### YOUR GOAL
All entries are to be transcribed verbatim, but images are not carried over.

(Collected data entries)

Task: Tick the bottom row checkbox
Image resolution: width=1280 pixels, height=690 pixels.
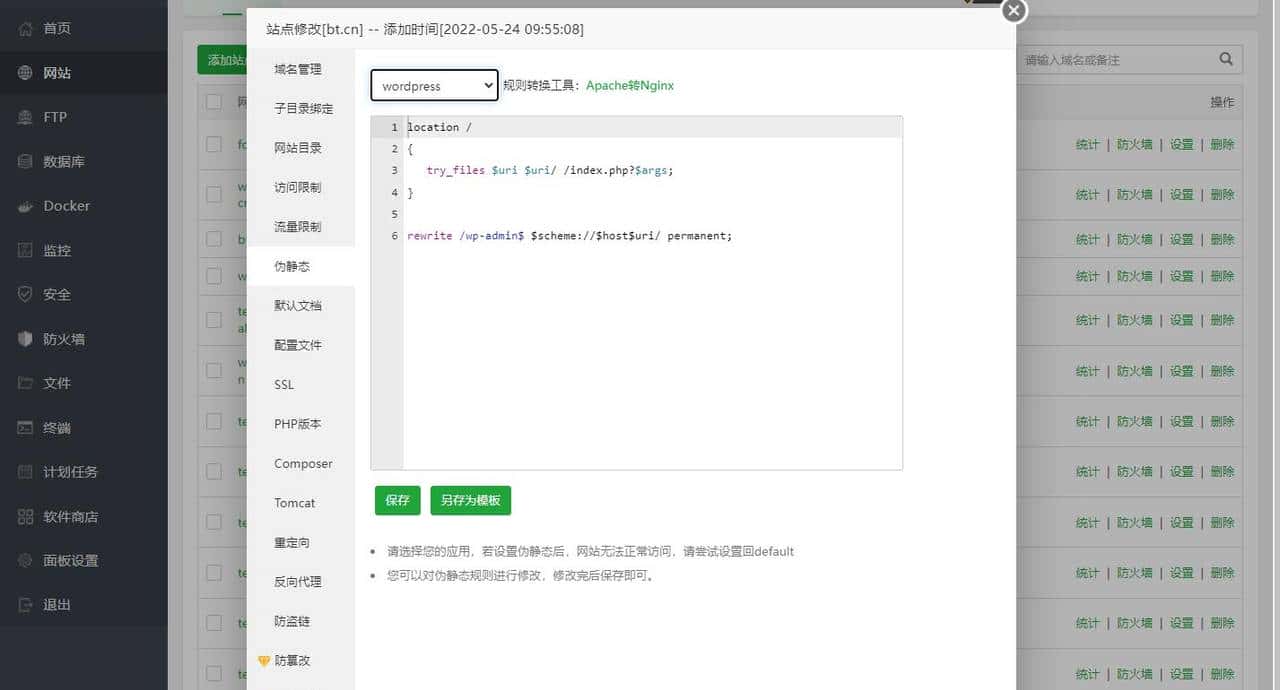Action: pyautogui.click(x=213, y=673)
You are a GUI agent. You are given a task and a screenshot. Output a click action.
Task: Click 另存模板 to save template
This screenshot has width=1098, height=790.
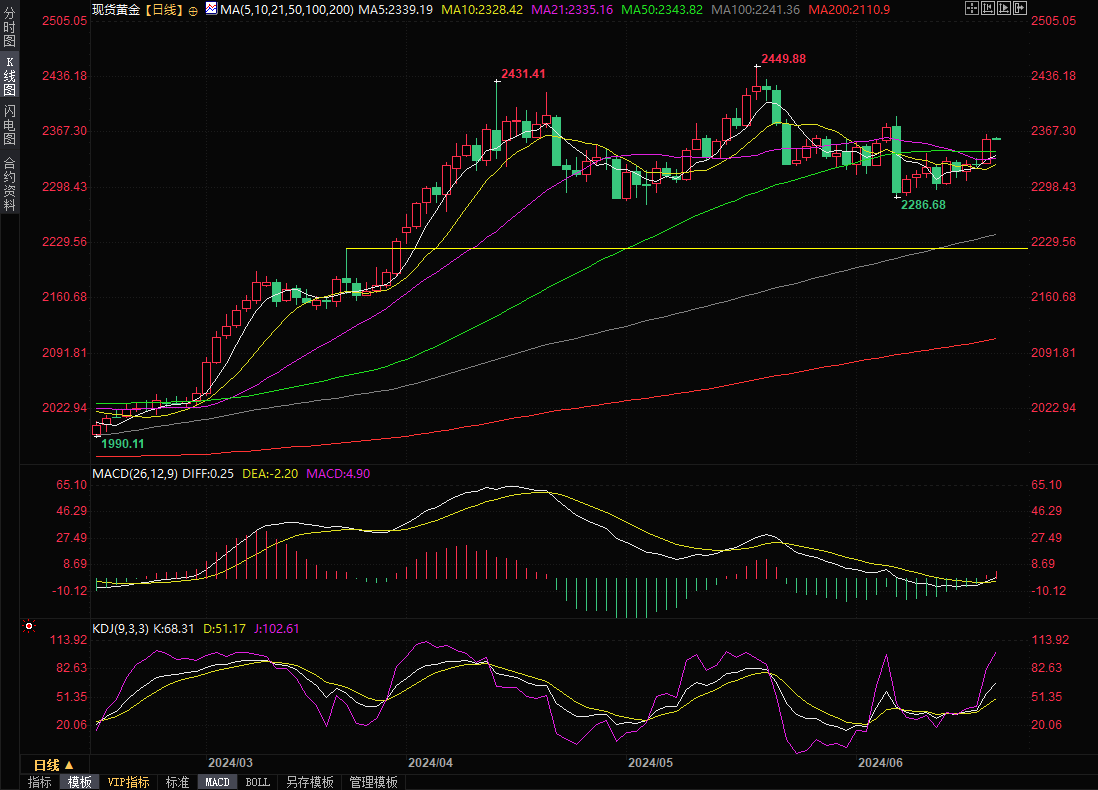pos(309,782)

### OUTPUT BELOW
Task: Tick the bottom row checkbox
Image resolution: width=1280 pixels, height=690 pixels.
Action: pyautogui.click(x=213, y=673)
You are a GUI agent. You are given a task and a screenshot. Output a click action.
Task: Click 另存模板 to save template
This screenshot has width=1098, height=790.
pos(309,782)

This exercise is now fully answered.